## SELECTED PASSAGE
The British Association for Shooting and Conservation’s (BASC) ‘Let’s Learn Moor’ event, saw seven moorland locations transformed into countryside classrooms for over 1,400 school children.

Let's Learn Moor on the North York Moors

Pupils on the North York Moors attending one of the seven locations.

The third annual event took place between 1st and 4th July, simultaneously across seven regional locations in the north of England, including Nidderdale, the Peak District and the North York Moors.

All of England’s regional moorland groups took part in the free educational event which saw 50 schools from rural and inner-city locations visit the moors across four days, to learn about wildlife and habitats found on the moorland.

Gareth Dockerty, BASC North regional officer, who led the scheme, said: “Let’s Learn Moor has come a long way in three years, and is now a truly engaging project featuring over 30 partner organisations from gamekeepers and farmers, to national park authorities, conservation organisations and emergency services.”

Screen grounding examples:

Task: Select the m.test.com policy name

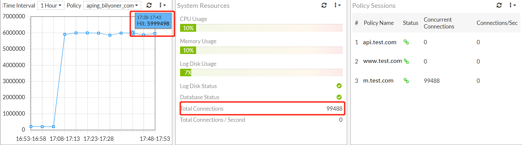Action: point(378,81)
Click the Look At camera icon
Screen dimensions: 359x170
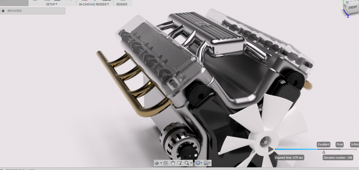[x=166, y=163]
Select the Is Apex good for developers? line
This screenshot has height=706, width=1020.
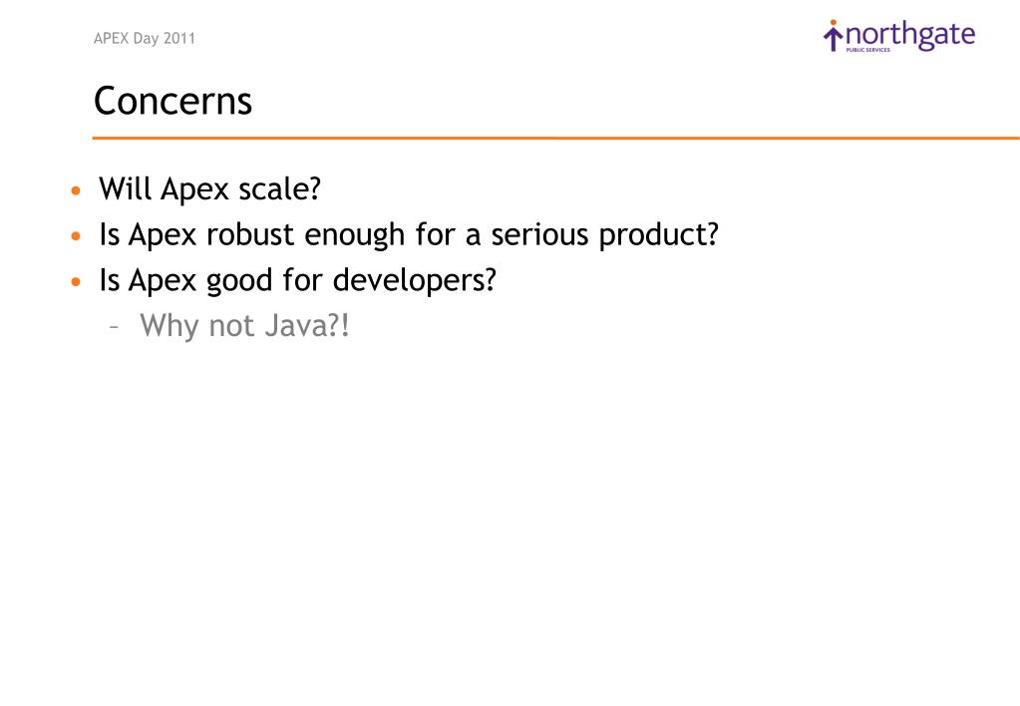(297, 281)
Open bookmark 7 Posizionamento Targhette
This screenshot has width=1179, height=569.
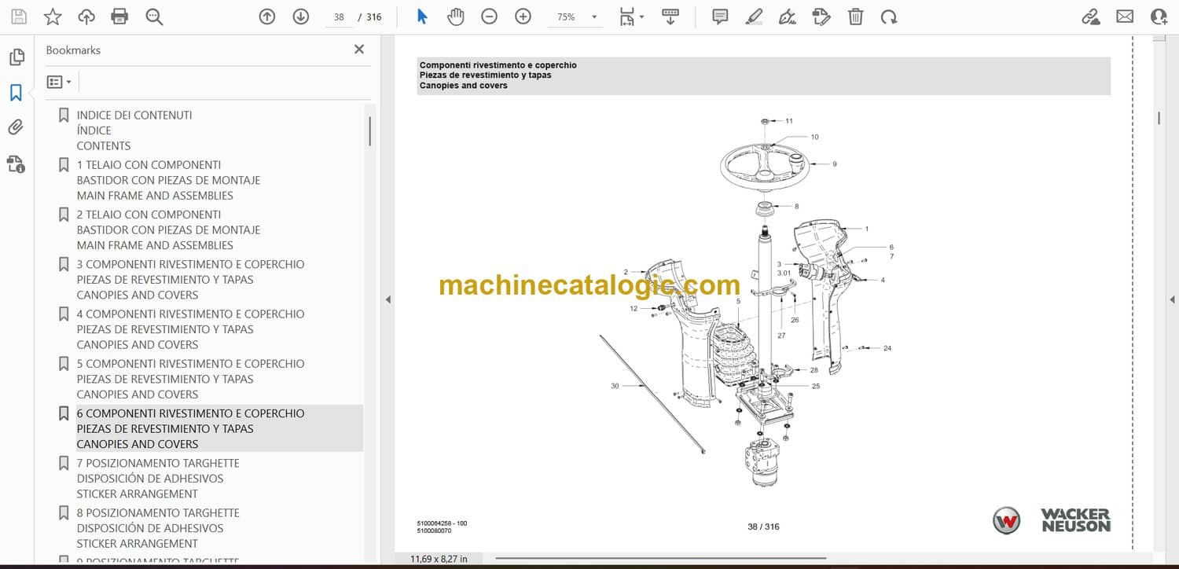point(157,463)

## PROBLEMS TO WORK ON
A - Translate this sentence from the moorland event article into Spanish: "The third annual event took place between 1st and 4th July, simultaneously across seven regional locations in the north of England, including Nidderdale, the Peak District and the North York Moors."
B - From the moorland event article, pull out the passage that starts at the words "Pupils on the" and ends after "North York Moors.".
C - Pick up the moorland event article right after its last sentence and keep writing it.

## EXPECTED RESULTS
A - El tercer evento anual tuvo lugar entre el 1 y el 4 de julio, de forma simultánea en siete localidades regionales del norte de Inglaterra, entre ellas Nidderdale, el Peak District y los North York Moors.

B -
Pupils on the North York Moors attending one of the seven locations.

The third annual event took place between 1st and 4th July, simultaneously across seven regional locations in the north of England, including Nidderdale, the Peak District and the North York Moors.

C -
What else did pupils learn about?

Gamekeepers from estates across the country were on hand to explain how they play a key role in preserving the countryside. Children also gained a good understanding of how careful land management through the skill and dedication of gamekeepers has seen a rise in some of the UK’s most endangered ground-nesting birds.

Let's Learn Moor

The educational visits involved demonstrations and informative talks.

The experience was aimed at four to eleven-year-olds, who all took part in the active and educational experience, including talks from regional fire, police and mountain rescue services, concerning the work they do, the dangers of wildfires and why BBQs and campfires are illegal on the moors.

Tina Brough, co-ordinator of North York Moors Moorland Organisation, one of the regional groups taking part in the event, added: “Let’s Learn Moor is a great initiative organised by many of the top countryside organisations who continue to work together to make the countryside what it is and educate as to why it is so precious.

“The event is such a fun and engaging way to get young children out of the classroom and onto the moors to learn more about conservation efforts and the wildlife present in the beautiful countryside that they live in.”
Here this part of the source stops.